In 1998, I worked for a company involved with cable companies in Poland. As part of my role at the time, I had to work with our IT teams there and in one key respect we had a major problem. The main headquarters in an University of Warsaw co located building was connected to the outside world using a set of low bandwidth leased lines. I say low bandwidth now but back then we were talking high speed, greater than 64Kbps links. This was fine within the country, and allowed email and Internet access to a wide variety of sites but there was one major problem. For any sites outside of Warsaw or Poland (which was most of the sites anyone wanted), the actual data transfer speed peaked at 2.3kbps. Yes, that is a decimal point in there. This was for a major company, a company located in a good place in Warsaw. For the senior management at home in the suburbs of Warsaw or even outside of the city, the Internet connectivity local loop was dial up (as it mainly was in the UK back then), but then we were still talking about lower than 2kbps data transfers at best. For many of the management, they found that they could not get anything due to the quality of the phone lines and even that they had to wait 18 months for the phone line to be installed into their apartment.

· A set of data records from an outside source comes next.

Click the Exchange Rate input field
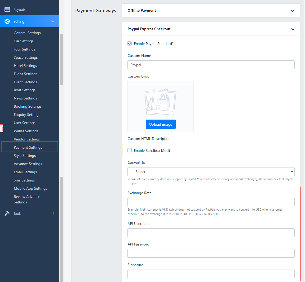 click(211, 202)
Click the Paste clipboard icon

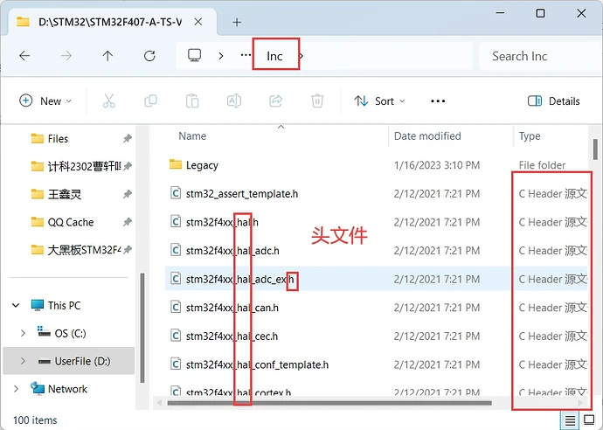[x=193, y=101]
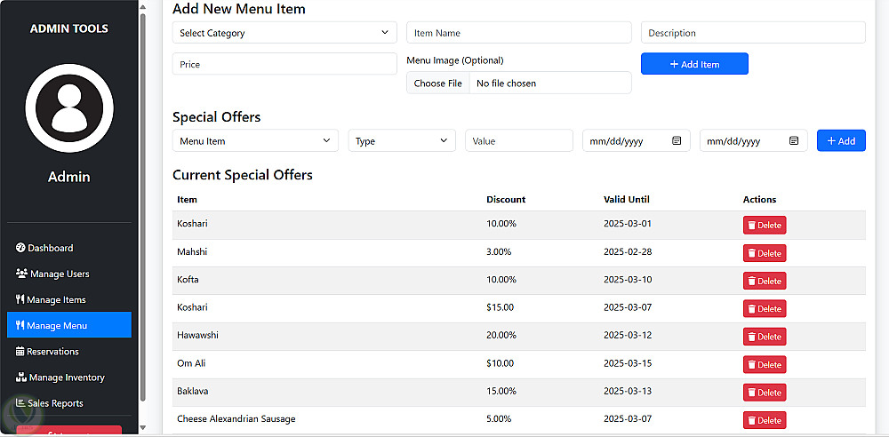Open the Type dropdown
Screen dimensions: 889x437
(x=402, y=141)
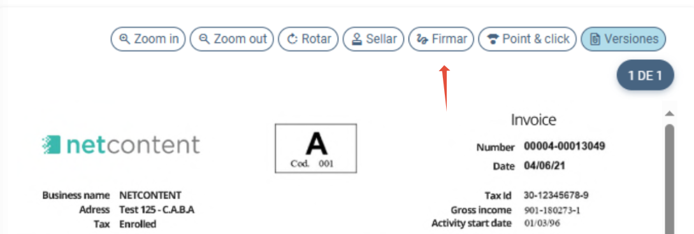Click the Zoom in magnifier button
Viewport: 694px width, 234px height.
[x=148, y=39]
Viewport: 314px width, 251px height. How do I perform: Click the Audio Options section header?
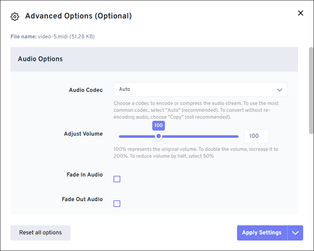click(40, 59)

In the UK, I was enjoying full line speed 128kbps to 256kbps leased circuits for the main business location (which was increased to 2Mbps by 2000) and at home we had ISDN2 services giving me 128kbps service to my home. Cable connections were giving 256/512kbps services and ADSL was in trial. The comparison between the two countries was stark.
Now fast forward 10 years and the roles are reversed. In the UK we have up to 8Mbps services over ADSL and for those lucky few, we have between 20 and 50Mbps on cable and ADSL2+ services for the home. Many business make use of the lower contention ADSL services with the same speeds. Poland however has just launched 120Mbps services. Yes you see it right, 120Mbps. And more importantly, that speed is available against International sites.
This is an important message to Digital Britain and the UK government… up your game unless you want us to be left behind.